In the meantime, the minority ICP cadre Hoang Dinh Giong had been sent to China to dispatch a telegram demanding Ho’s release to Sun Ke, Sun Yat-sen’s son and currently president of the Legislative Yuan in Chongqing, on behalf of the Vietnamese branch of the International Anti-Aggression League. Sun had already spoken publicly in favor of the liberation of colonial territories in Asia after the end of the Pacific War, and would presumably be sympathetic to the message:
President Sun
Our representative Hu K’o Ming was arrested in Jingxi on his way to Chongqing to present a banner and pay respects to Generalissimo Chiang. We entreat you to cable the local authorities to release him immediately.

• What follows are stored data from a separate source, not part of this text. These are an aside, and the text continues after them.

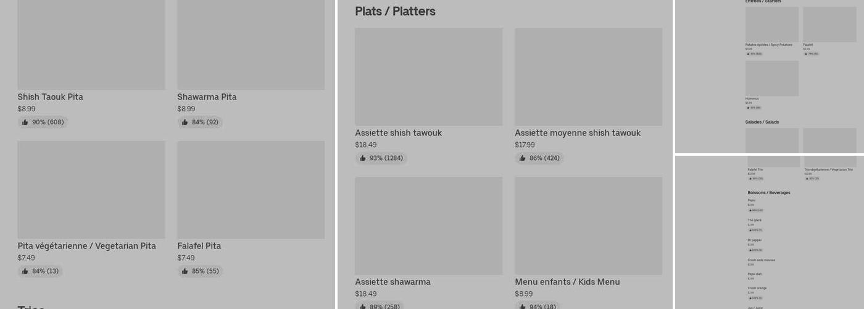Click thumbs-up icon for Assiette moyenne shish tawouk
This screenshot has width=864, height=309.
pyautogui.click(x=523, y=158)
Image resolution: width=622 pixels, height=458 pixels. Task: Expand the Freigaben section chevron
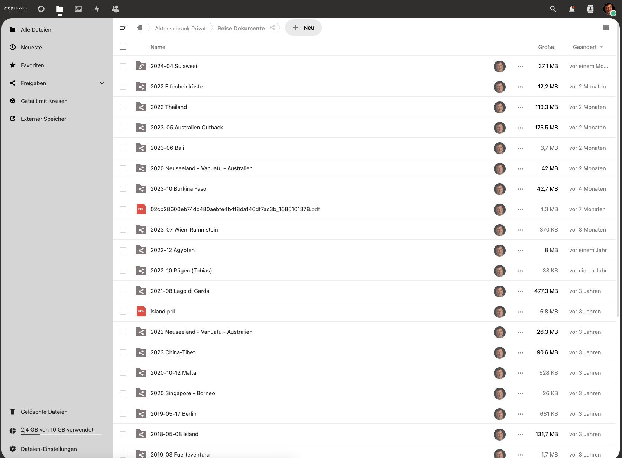coord(102,83)
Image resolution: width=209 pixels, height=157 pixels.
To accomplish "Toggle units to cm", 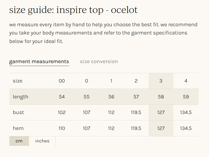I will (19, 141).
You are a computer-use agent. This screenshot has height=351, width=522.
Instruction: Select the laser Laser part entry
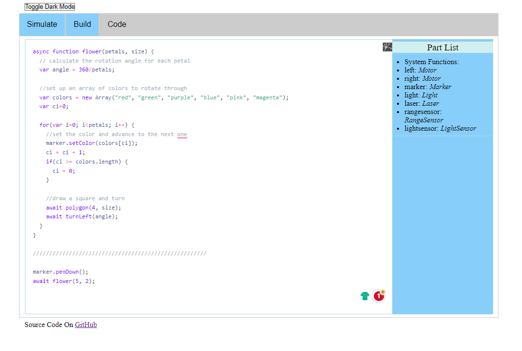(x=422, y=103)
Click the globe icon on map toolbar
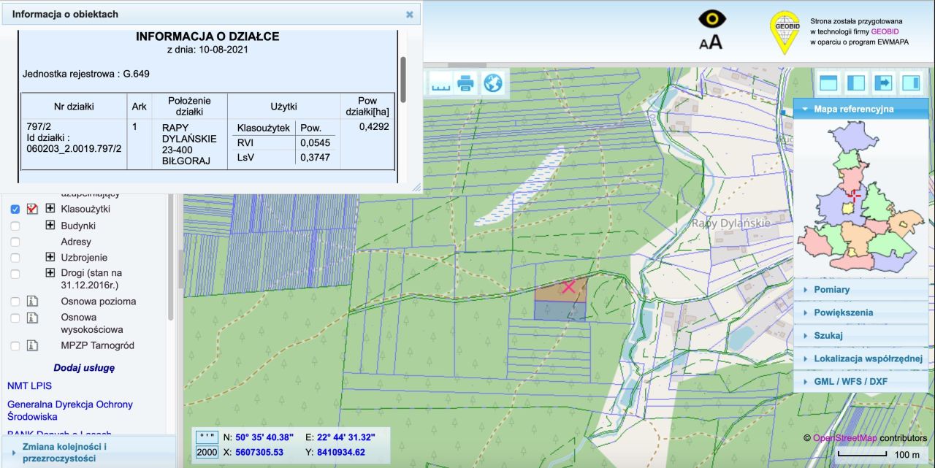The image size is (935, 468). pyautogui.click(x=493, y=83)
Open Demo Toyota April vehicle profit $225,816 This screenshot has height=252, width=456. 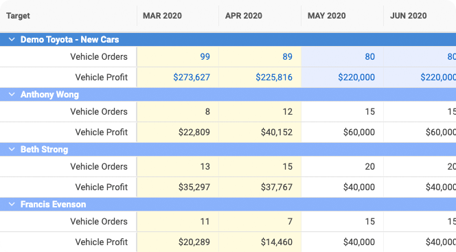click(274, 78)
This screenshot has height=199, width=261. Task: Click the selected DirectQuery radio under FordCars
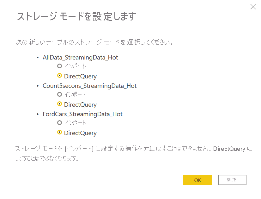point(59,133)
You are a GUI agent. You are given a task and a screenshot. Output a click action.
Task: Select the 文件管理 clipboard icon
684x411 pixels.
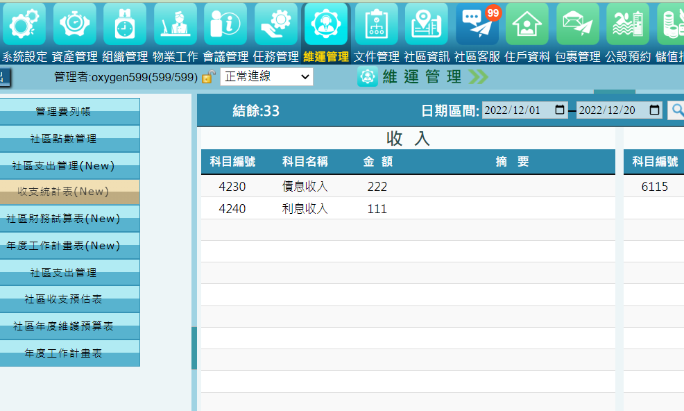pos(376,24)
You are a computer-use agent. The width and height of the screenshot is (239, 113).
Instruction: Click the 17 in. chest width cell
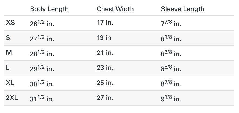[x=105, y=23]
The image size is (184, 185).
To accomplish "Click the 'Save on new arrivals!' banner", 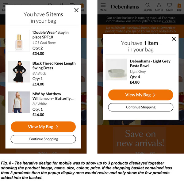I will point(140,139).
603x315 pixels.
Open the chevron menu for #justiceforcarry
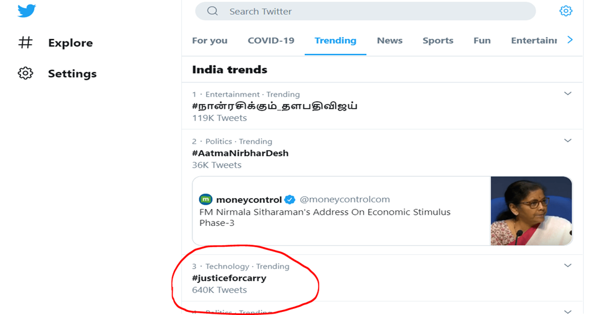click(x=568, y=265)
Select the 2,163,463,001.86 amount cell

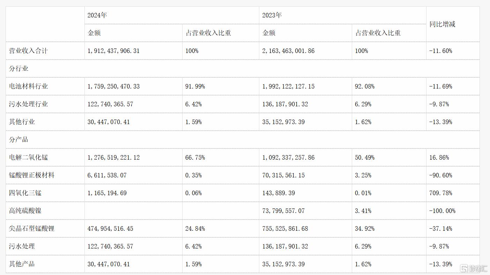[288, 51]
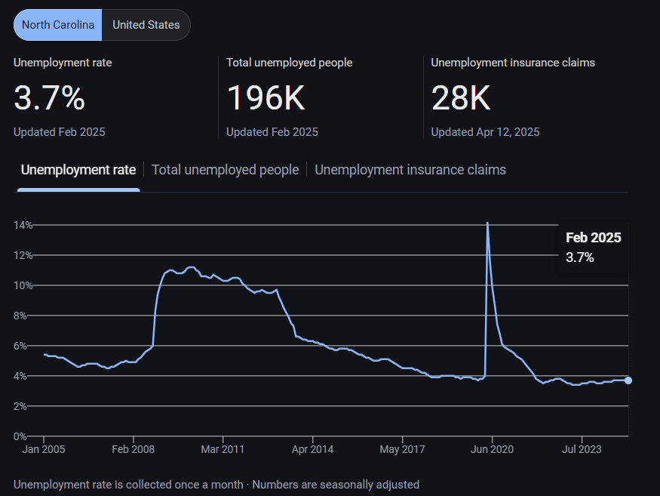Click the 14% y-axis label
660x496 pixels.
(x=23, y=225)
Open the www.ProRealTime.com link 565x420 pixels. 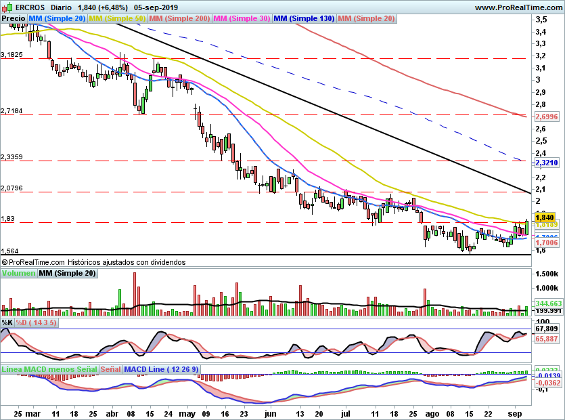(518, 7)
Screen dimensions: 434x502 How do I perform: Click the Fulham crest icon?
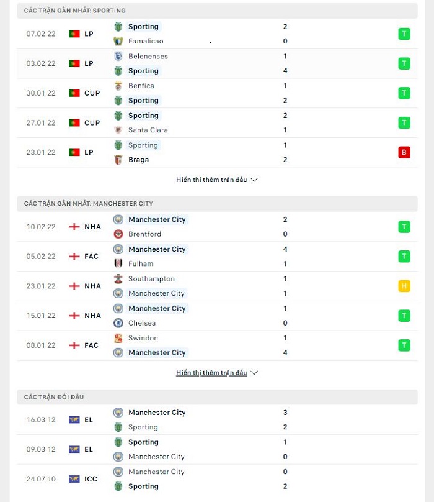(x=118, y=264)
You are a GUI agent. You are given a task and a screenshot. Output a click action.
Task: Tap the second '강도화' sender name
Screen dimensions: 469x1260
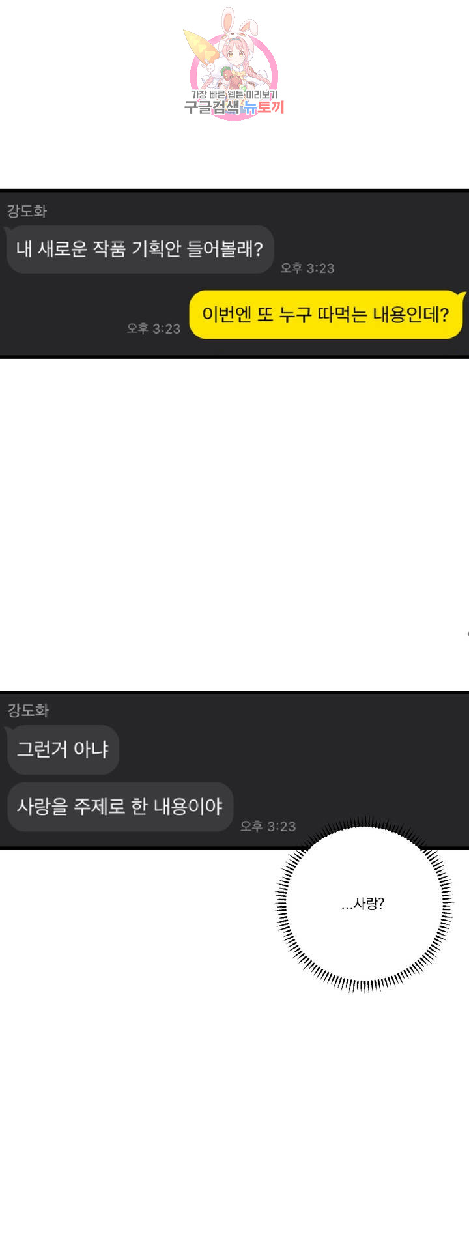[x=27, y=710]
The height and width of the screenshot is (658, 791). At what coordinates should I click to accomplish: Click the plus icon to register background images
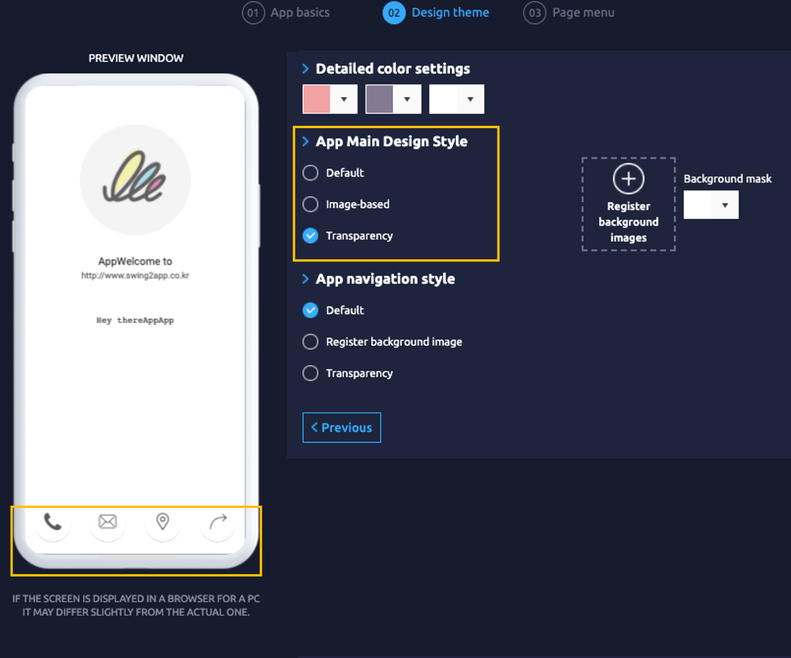point(628,178)
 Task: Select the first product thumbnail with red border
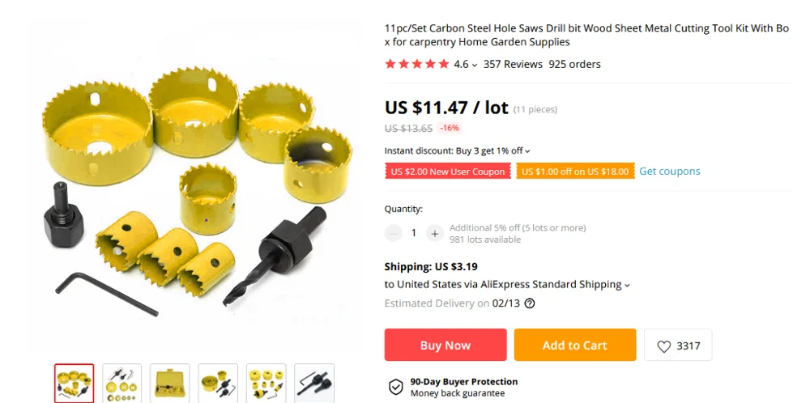[75, 384]
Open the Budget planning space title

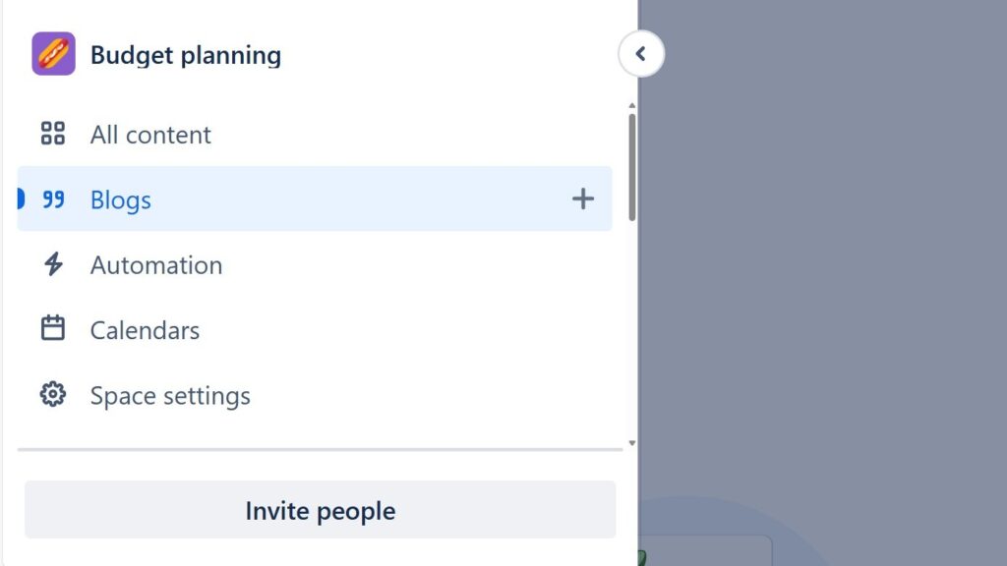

Sun Ke, who presumably had no idea who Hu K’o Ming was, forwarded the cable to Wu Tiecheng, general secretary of the Kuomintang Central Executive Committee. On November 9, Wu cabled the provincial government in Guilin, as well as Zhang Fakui’s Fourth Military Command headquarters in Liuzhou, asking them to investigate the matter and, if appropriate, to order Ho’s release. Neither was able to act on the matter at that time, however, since Ho Chi Minh was still en route from Debao to Nanning and had not yet arrived in Liuzhou.13
While Party leaders inside Indochina were trying to obtain Ho Chi Minh’s release, they heard shocking news. Sometime during the winter of 1942–1943, a young member of the Party who had been sent to south China to locate Ho and report back to Party leaders on his condition arrived at Cao Bang with a report that Ho Chi Minh was dead. He had learned while in Liuzhou that Ho had died in prison. After sending off a message to alert the Central Committee at its headquarters near Hanoi, the Party leaders in the Viet Bac charged Pham Van Dong with the task of organizing a funeral ceremony.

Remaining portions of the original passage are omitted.